The USA's General Motors Co will reportedly re-establish its presence in Indonesia, a surging market dominated by Japanese auto makers. According to a Wall Street Journal source, GM intends to build a plant near Jakarta capable of producing about 50,000 vehicles a year, with plans to turn it into a major production base to export cars cheaply to the rest of the South East Asian market.

Historically, much of the region's auto investment has flowed to Thailand, which used reliable infrastructure and incentives to lure auto makers. GM currently operates a vehicle plant in Thailand and is gearing up its manufacturing presence there by adding an engine factory.

But Indonesia has become more attractive in recent years because of its domestic market of more than 240 million people and as high commodity prices boost income in the archipelago.

"The lowering of tariffs and other barriers to auto exports with the 10-member ASEAN this year has also helped persuade more companies to invest in Indonesia," said the newspaper.

According to Michael Dunne, an auto analyst who lives in Jakarta, car sales in South East Asia, home to more than 500 million people, are expected to hit 2.2 million vehicles this year, increasing to 2.7 million vehicles a year by 2015. Demand in Indonesia alone will likely total as many as 900,000 vehicles this year, making the country the largest and fastest-growing market in the region, he said.

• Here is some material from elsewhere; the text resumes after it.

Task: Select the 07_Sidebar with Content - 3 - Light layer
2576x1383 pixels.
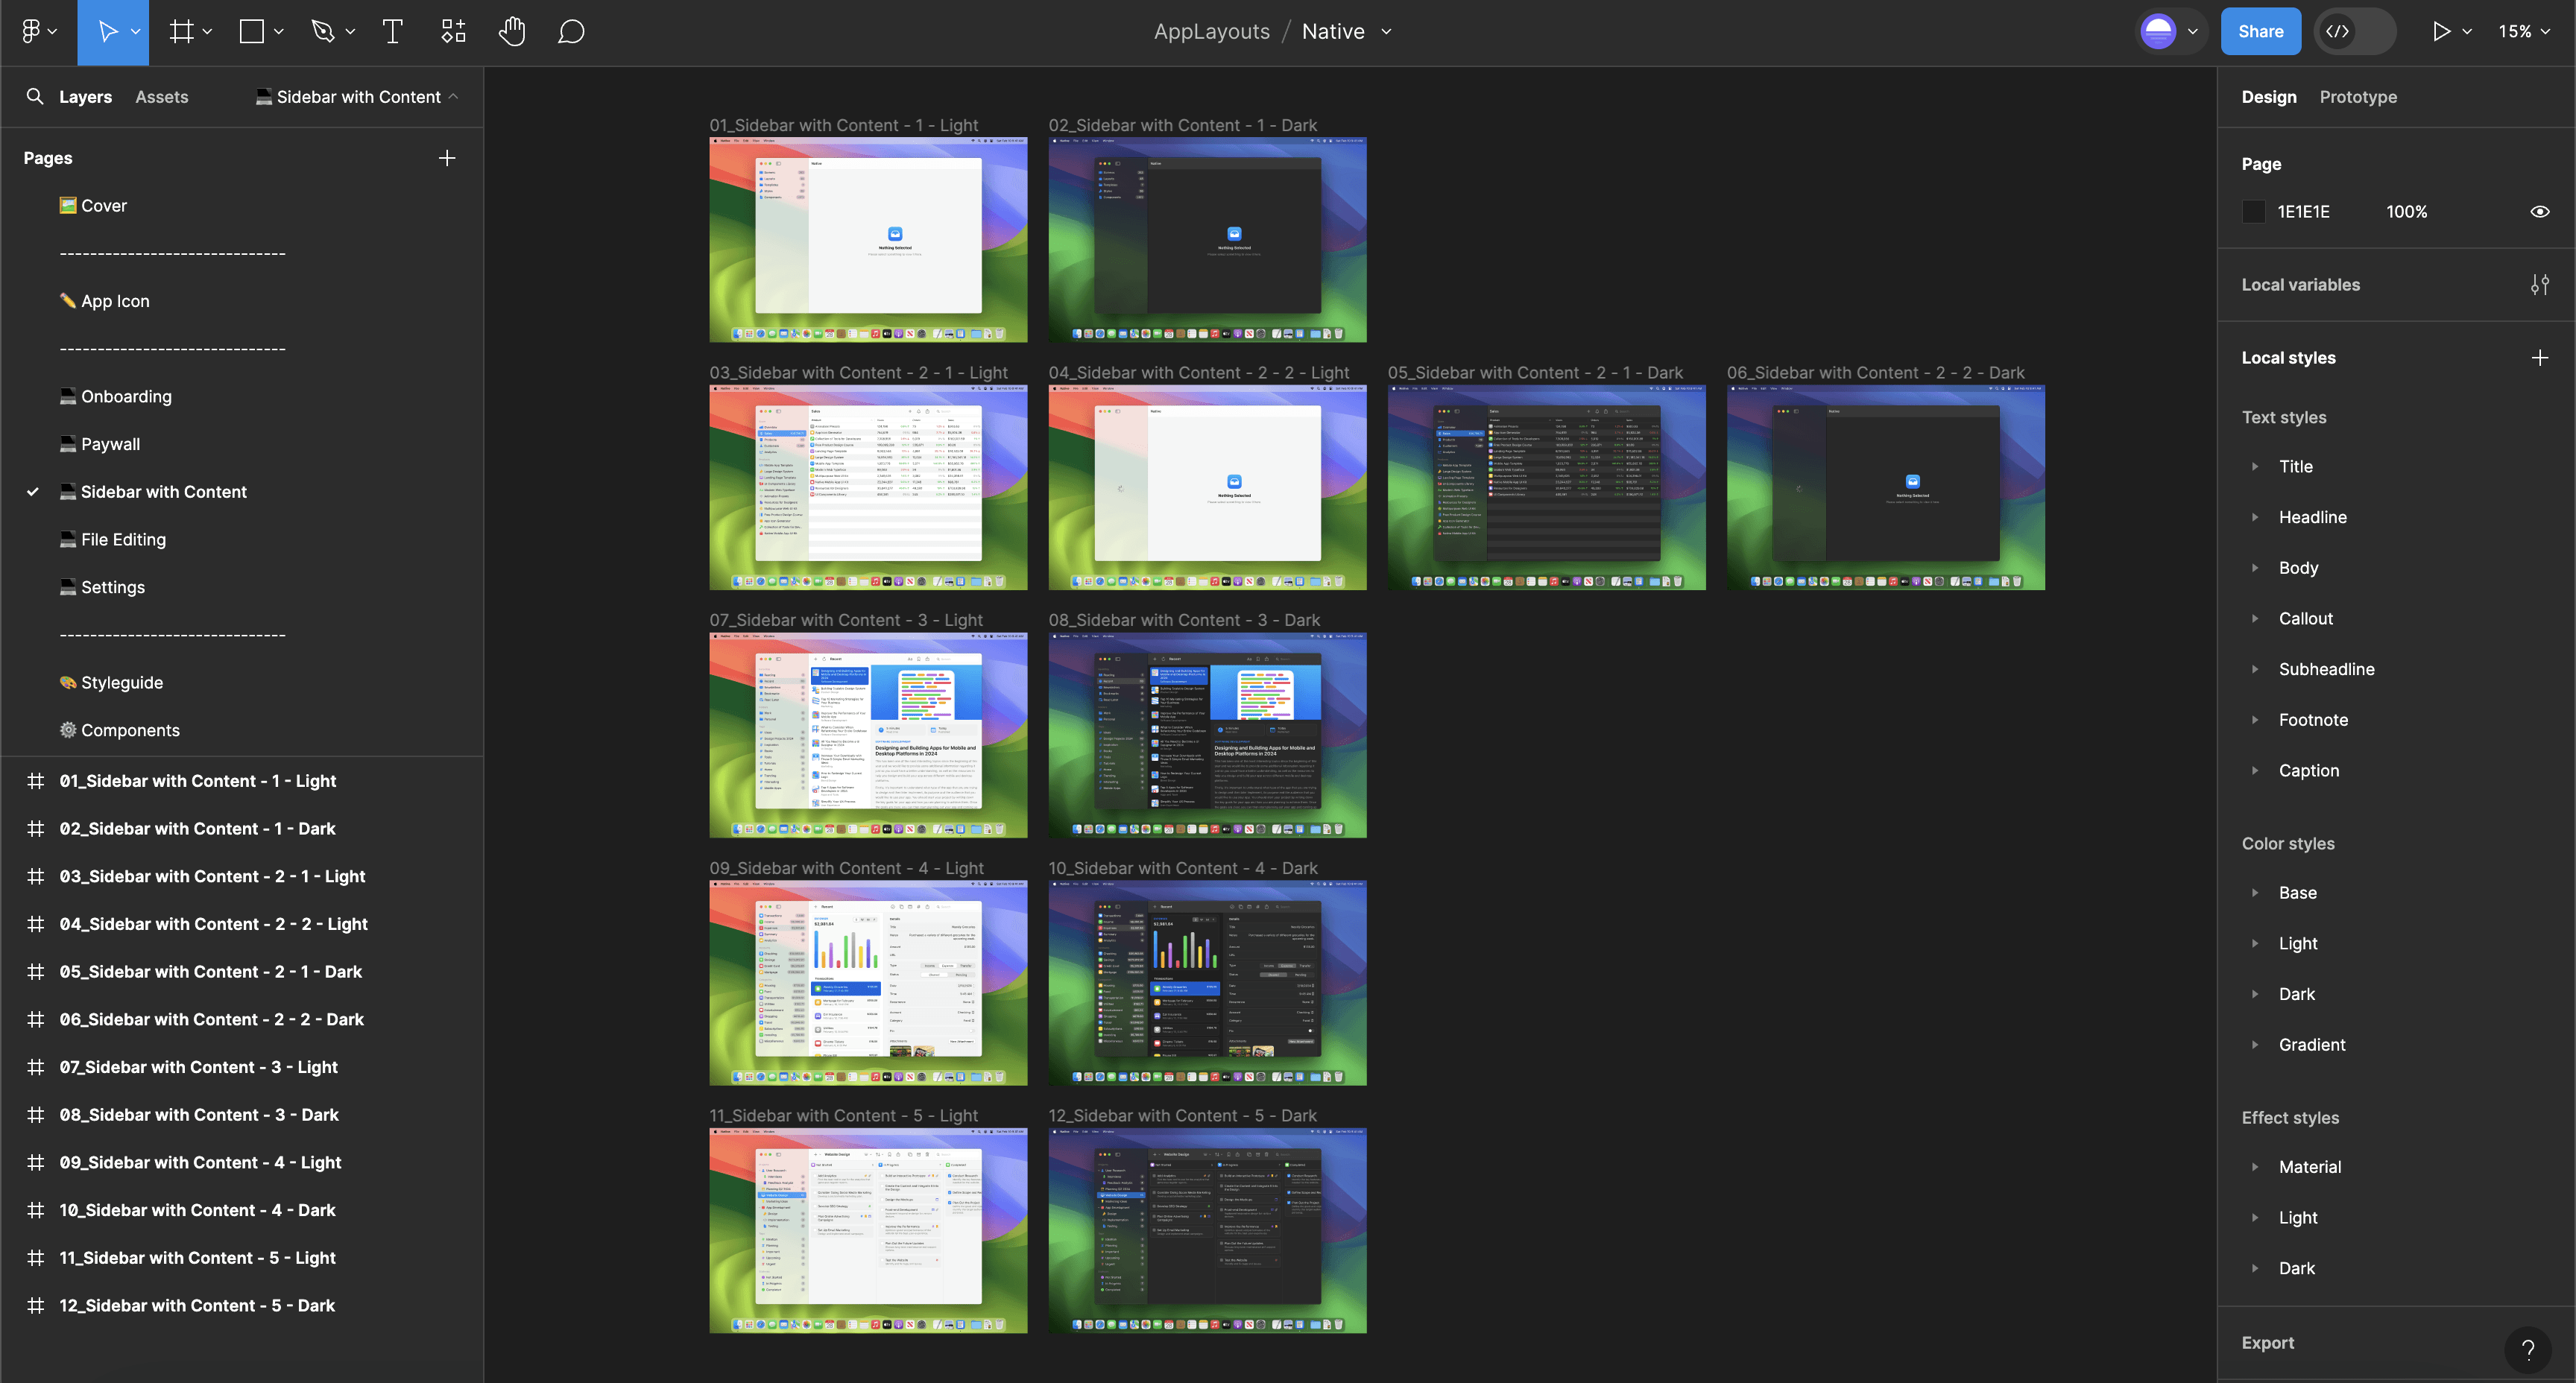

Japan's Toyota Motor Corp will boost annual output capacity at its Karawang plant in Indonesia to 140,000 vehicles from the current 100,000 by early 2013. Toyota minicar unit Daihatsu will also set up a second plant in Indonesia. Hyundai Motor Co of South Korea is considering the possibility of opening a car-assembly plant in South East Asia and has looked at Indonesia as a potential site.